== Problem requirements ==
Copy out every line of the material below, word for word and in the same order.

== Dataset records ==
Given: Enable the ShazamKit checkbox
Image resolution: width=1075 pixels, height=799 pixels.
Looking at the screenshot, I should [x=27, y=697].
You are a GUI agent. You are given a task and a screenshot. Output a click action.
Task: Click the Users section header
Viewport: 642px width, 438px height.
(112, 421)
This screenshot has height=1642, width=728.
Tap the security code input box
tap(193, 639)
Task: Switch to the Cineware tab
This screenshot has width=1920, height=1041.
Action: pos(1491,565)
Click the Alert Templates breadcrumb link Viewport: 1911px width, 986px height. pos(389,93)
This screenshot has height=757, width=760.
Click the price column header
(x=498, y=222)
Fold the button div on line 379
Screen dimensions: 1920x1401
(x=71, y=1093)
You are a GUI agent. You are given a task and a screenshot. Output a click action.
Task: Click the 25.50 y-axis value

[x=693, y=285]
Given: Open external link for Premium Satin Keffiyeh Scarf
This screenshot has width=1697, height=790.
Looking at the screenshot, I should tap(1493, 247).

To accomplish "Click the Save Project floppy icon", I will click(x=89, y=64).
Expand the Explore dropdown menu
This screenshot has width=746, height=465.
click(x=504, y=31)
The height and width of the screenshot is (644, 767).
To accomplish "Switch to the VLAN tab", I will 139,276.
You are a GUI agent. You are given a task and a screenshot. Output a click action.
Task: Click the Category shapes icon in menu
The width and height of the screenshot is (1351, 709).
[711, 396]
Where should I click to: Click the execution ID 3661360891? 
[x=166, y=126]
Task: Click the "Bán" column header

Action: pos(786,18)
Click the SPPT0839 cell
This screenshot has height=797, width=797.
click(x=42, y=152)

== Task answer ==
Given: Enable the ShazamKit checkbox
Image resolution: width=1075 pixels, height=799 pixels.
Looking at the screenshot, I should [x=27, y=697].
You are a GUI agent. You are given a task and a screenshot. Output a click action.
Task: Click the Users section header
Viewport: 642px width, 438px height.
(112, 421)
This screenshot has height=1642, width=728.
Tap the security code input box
tap(193, 639)
Task: Switch to the Cineware tab
This screenshot has width=1920, height=1041.
Action: pos(1491,565)
Click the Alert Templates breadcrumb link Viewport: 1911px width, 986px height. pos(389,93)
This screenshot has height=757, width=760.
Click the price column header
(x=498, y=222)
Fold the button div on line 379
Screen dimensions: 1920x1401
(x=71, y=1093)
You are a GUI agent. You are given a task and a screenshot. Output a click action.
Task: Click the 25.50 y-axis value

[x=693, y=285]
Given: Open external link for Premium Satin Keffiyeh Scarf
This screenshot has width=1697, height=790.
Looking at the screenshot, I should tap(1493, 247).

To accomplish "Click the Save Project floppy icon", I will click(x=89, y=64).
Expand the Explore dropdown menu
This screenshot has width=746, height=465.
click(x=504, y=31)
The height and width of the screenshot is (644, 767).
To accomplish "Switch to the VLAN tab", I will 139,276.
You are a GUI agent. You are given a task and a screenshot. Output a click action.
Task: Click the Category shapes icon in menu
The width and height of the screenshot is (1351, 709).
[711, 396]
Where should I click to: Click the execution ID 3661360891? 
[x=166, y=126]
Task: Click the "Bán" column header

Action: pos(786,18)
Click the SPPT0839 cell
This screenshot has height=797, width=797.
click(x=42, y=152)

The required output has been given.